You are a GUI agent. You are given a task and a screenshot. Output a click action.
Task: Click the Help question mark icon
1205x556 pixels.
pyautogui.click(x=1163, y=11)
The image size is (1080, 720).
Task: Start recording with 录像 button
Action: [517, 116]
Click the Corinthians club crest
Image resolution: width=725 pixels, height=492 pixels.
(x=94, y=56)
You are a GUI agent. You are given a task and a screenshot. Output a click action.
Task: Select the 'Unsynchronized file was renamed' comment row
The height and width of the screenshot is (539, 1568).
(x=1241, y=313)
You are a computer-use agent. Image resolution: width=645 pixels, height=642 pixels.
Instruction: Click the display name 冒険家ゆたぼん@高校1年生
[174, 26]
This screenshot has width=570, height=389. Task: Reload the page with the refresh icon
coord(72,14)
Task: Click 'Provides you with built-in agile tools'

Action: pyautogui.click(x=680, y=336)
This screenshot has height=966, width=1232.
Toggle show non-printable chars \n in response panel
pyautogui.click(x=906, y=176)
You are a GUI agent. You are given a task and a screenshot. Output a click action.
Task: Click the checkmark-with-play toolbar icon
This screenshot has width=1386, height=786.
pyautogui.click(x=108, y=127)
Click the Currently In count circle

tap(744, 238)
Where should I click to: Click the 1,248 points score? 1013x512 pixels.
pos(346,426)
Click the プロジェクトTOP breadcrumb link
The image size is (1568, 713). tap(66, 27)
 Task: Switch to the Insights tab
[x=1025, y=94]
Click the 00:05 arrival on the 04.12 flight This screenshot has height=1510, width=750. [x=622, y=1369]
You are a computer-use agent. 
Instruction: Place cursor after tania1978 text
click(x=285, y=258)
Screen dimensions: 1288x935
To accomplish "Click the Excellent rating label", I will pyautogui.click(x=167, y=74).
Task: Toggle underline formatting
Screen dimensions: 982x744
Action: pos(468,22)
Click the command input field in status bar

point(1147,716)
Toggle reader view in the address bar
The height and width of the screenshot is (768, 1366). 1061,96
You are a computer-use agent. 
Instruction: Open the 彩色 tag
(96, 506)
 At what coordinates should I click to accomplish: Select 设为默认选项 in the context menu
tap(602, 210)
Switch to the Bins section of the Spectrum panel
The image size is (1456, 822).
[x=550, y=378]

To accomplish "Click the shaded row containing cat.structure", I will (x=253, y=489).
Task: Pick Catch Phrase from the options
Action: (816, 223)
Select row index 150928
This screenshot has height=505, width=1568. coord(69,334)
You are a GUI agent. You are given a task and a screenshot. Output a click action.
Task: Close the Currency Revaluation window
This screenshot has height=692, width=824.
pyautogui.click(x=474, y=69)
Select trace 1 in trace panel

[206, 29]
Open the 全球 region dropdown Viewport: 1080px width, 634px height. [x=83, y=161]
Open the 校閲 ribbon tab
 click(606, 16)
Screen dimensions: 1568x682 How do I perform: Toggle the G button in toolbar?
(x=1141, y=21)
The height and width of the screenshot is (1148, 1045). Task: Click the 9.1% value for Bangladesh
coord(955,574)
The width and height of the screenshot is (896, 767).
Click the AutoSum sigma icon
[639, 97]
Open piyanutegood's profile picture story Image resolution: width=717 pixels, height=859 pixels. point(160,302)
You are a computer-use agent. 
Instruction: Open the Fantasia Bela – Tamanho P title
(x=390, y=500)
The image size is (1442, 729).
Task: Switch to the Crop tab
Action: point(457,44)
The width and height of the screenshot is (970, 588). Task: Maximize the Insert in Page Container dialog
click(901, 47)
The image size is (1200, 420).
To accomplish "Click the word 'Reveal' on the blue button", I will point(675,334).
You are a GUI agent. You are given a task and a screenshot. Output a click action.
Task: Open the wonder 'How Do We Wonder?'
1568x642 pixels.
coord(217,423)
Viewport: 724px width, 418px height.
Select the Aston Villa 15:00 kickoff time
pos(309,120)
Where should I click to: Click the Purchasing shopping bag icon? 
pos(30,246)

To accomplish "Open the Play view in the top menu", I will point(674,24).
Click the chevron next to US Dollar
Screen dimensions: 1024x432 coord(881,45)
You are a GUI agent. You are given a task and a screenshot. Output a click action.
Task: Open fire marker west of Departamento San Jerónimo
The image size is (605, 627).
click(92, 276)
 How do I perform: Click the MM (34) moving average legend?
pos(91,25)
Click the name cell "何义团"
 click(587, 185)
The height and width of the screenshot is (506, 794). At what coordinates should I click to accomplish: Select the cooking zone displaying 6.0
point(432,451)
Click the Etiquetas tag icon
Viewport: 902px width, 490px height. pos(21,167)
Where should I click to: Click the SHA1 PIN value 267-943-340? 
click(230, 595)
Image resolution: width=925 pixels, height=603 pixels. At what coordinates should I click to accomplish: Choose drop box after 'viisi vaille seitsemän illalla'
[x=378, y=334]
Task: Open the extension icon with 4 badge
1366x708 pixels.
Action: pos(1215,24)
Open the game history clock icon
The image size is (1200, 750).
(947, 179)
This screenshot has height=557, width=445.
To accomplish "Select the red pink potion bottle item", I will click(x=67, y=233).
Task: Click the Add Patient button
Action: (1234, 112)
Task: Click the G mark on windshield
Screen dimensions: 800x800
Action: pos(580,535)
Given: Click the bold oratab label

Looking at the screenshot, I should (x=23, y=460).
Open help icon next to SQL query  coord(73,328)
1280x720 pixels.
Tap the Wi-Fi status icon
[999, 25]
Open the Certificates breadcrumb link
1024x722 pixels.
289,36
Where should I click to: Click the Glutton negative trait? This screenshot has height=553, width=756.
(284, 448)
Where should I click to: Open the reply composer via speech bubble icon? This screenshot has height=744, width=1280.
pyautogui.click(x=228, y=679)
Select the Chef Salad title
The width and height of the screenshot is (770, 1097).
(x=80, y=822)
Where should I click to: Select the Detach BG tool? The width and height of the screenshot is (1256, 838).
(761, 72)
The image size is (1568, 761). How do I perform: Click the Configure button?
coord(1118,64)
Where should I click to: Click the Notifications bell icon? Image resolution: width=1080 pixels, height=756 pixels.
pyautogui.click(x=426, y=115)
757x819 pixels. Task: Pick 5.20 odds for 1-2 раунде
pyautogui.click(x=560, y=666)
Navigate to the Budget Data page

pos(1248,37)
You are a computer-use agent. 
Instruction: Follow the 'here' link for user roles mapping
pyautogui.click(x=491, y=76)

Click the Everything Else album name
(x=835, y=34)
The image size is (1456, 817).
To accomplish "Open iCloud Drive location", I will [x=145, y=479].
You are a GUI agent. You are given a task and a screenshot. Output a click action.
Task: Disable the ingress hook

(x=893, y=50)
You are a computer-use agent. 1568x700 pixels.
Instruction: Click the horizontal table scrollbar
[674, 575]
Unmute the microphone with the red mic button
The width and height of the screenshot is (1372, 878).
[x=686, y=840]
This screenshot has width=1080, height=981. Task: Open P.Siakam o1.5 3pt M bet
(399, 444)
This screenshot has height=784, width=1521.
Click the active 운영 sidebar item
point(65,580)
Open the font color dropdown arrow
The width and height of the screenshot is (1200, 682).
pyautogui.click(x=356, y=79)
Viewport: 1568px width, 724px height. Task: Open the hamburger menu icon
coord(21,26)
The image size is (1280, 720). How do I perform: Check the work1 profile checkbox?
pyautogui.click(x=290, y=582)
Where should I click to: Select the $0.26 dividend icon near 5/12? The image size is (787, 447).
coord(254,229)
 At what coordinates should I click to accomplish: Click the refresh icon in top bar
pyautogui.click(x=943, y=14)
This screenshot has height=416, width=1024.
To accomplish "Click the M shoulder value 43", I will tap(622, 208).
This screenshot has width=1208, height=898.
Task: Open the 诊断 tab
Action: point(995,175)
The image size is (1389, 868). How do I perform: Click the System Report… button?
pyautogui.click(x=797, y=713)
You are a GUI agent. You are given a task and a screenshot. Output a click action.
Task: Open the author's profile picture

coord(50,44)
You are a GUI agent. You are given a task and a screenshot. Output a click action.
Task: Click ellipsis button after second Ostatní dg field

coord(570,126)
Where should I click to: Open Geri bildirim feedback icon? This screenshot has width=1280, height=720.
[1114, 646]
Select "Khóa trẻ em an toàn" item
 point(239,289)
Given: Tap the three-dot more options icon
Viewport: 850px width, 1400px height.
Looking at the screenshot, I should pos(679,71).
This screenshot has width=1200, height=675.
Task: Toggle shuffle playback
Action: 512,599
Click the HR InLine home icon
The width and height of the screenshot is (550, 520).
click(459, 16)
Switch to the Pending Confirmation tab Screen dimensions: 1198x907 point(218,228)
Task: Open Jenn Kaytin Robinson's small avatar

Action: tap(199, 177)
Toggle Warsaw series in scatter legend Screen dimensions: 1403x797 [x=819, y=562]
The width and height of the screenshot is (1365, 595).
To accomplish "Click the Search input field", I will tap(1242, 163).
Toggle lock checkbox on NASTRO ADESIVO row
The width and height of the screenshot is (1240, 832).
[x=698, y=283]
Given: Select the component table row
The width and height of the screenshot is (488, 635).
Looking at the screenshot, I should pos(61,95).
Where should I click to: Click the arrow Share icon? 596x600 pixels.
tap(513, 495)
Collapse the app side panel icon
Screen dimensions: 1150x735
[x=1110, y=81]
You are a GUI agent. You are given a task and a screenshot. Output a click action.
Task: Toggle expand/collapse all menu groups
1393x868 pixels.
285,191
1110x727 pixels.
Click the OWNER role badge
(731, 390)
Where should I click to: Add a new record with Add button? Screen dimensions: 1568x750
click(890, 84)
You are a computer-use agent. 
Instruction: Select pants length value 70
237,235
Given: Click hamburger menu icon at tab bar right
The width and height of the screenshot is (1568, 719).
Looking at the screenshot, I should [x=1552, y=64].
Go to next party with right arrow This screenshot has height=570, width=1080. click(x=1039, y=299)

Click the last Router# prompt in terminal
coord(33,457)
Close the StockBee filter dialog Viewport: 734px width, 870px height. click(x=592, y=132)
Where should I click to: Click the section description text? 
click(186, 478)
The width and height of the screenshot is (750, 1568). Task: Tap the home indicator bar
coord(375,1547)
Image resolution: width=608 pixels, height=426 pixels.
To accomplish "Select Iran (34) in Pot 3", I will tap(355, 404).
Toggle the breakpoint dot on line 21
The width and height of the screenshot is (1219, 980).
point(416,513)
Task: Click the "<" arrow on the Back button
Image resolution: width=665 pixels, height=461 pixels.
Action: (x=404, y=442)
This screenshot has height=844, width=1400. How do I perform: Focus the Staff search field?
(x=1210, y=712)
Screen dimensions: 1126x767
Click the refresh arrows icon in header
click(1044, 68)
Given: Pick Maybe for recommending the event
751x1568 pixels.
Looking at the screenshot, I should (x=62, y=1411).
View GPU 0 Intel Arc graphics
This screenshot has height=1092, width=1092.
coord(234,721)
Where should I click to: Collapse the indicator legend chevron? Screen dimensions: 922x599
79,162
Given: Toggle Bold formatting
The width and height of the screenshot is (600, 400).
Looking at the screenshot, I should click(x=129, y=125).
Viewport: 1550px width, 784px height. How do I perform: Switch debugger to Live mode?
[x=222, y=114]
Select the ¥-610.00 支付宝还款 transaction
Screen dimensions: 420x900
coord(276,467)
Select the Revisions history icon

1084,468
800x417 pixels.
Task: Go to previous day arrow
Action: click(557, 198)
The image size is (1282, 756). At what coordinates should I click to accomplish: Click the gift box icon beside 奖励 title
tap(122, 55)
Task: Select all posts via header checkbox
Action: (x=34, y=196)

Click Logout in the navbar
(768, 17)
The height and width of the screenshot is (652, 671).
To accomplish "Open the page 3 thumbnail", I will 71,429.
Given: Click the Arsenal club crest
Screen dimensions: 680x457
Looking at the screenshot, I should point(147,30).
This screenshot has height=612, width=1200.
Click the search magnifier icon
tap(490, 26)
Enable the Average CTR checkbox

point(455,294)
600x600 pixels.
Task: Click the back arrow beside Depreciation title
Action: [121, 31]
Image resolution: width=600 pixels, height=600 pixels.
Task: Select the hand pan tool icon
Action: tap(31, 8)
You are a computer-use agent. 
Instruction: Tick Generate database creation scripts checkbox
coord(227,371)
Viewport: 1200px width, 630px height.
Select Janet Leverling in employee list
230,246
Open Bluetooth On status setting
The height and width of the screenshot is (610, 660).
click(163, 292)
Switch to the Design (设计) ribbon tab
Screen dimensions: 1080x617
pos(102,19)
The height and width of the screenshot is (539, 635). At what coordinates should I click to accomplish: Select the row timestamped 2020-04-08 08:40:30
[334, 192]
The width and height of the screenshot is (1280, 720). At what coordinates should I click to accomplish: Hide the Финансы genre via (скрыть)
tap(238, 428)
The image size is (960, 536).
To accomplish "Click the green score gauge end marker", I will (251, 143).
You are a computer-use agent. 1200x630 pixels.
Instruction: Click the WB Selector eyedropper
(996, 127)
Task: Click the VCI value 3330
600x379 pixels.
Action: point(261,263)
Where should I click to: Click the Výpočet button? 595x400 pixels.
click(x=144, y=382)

**********

WHAT THE EXERCISE ASKS: Start with the line above that contains "The image size is (1389, 868)." and end with the line that contains "Given: Tap the three-dot more options icon". Write out those lines exactly, and only those.

TASK RESULT:
The image size is (1389, 868). How do I perform: Click the System Report… button?
pyautogui.click(x=797, y=713)
You are a GUI agent. You are given a task and a screenshot. Output a click action.
Task: Open the author's profile picture

coord(50,44)
You are a GUI agent. You are given a task and a screenshot. Output a click action.
Task: Click ellipsis button after second Ostatní dg field

coord(570,126)
Where should I click to: Open Geri bildirim feedback icon? This screenshot has width=1280, height=720.
[1114, 646]
Select "Khóa trẻ em an toàn" item
 point(239,289)
Given: Tap the three-dot more options icon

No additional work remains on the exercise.